It may take a few years for btrfs to earn the reputation that will make the most conservative IT folk trust it, but I've no doubt it will end up being quite stable indeed. In the meantime it's worth getting familiar with and putting through its paces.

Aug 06, 2010
5:53 PM EDT
AFAIK that scary note about format changes is mostly obsolete. Developers kinda sorta stabilized it quite some time ago and the only format change that had to be done was done in a normal, "stable" way with backward compatibility code and stuff. You know how usually documentation lags behind reality ;)

Aug 06, 2010
6:32 PM EDT
heck I still wont use EXT4 for anything other that playing around with. The write delay to fudge write speed test results still exists. Reading another thread about using EXT4 format on a USB interface which incurs yet another write delay, ew ew ew. EXT4 is playing russian roulette with you data already, add a USB interface and your playing with 2 chambers loaded.

OK so that wasnt about btrfs, more of making a point that even after something is marked stable and accepted you need to take a hard look at criticality. Are the metrics coming back real or fudged due to caching tricks? If so what are the ramifications? What are the recovery options? Is there a specific gain you are looking for that equates to an acceptable risk? These are all things that should be looked at in choosing a file system.

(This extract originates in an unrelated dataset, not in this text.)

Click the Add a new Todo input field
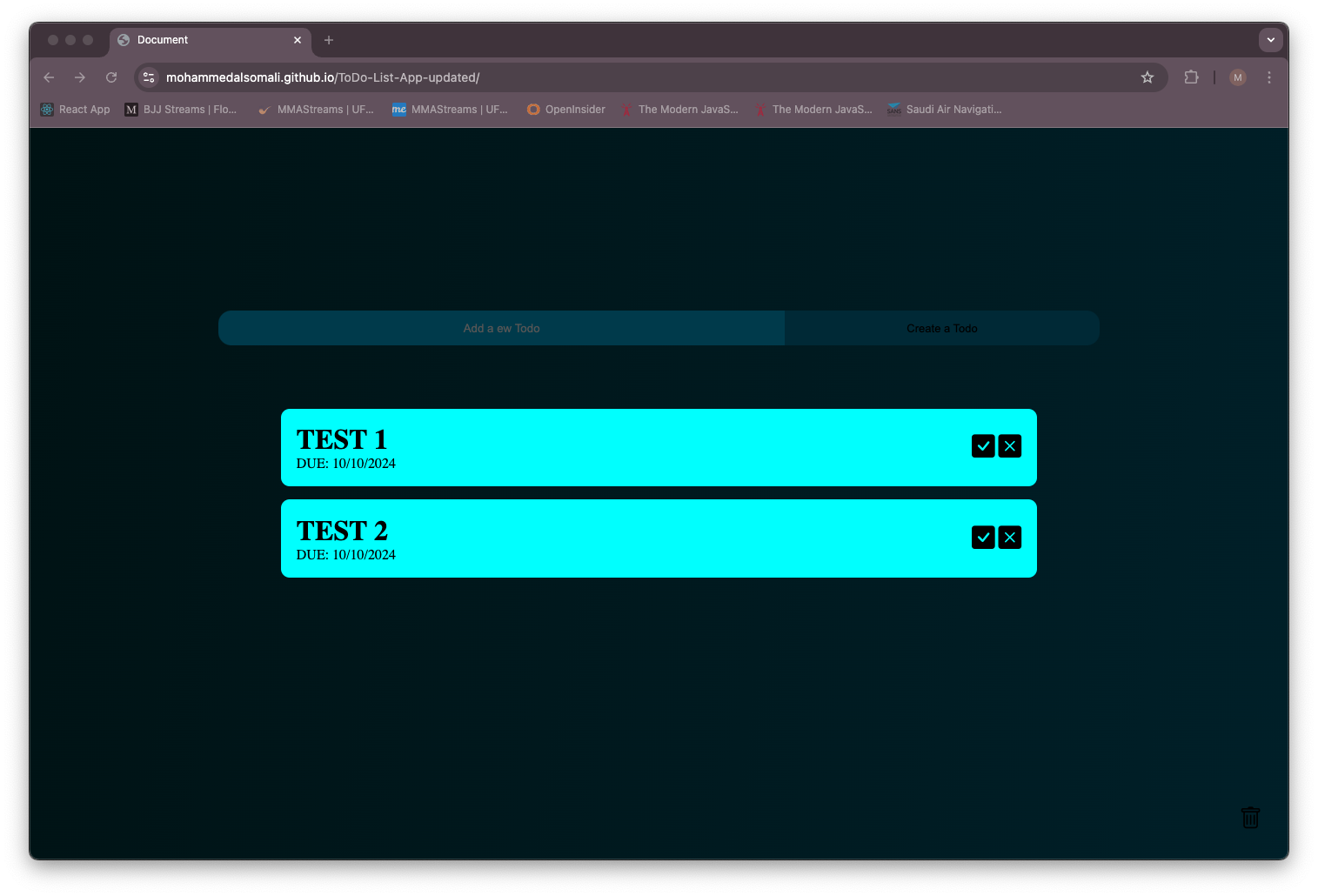 501,329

'zomg teh newerest laterest' folks are crash test dummies. To be honest for my systems I should probably be running EXT2 in data ordered mode. I dont, but I know why I dont. There are physical limitations on write speeds that can not be circumvented, fun FS caching tricks can make it appear higher, but they are still tricks, and seriously how many of us are using 16TB single partition storage?

Aug 06, 2010
6:45 PM EDT
I've been wary of ext4, and I still use ext3 on my backup drives, but with Fedora 13 I've been running ext4. No problems so far.

Aug 06, 2010
7:09 PM EDT
Try this on your ext4 volume (but not on important data!):

1. Unmount it.

2. Run "e2fsck -C 0 -D -f -y /path/to/device". If it reports no errors fixed, stop. The rest of these steps won't work.

3. Re-run the same command.

4. Note how "fixed" errors still pop up.

Bad, bad, bad!

I've observed this on Slackware 13 and Fedora 13. However, I don't know how to get this to happen consistently, so I don't know how to file a bug report on it.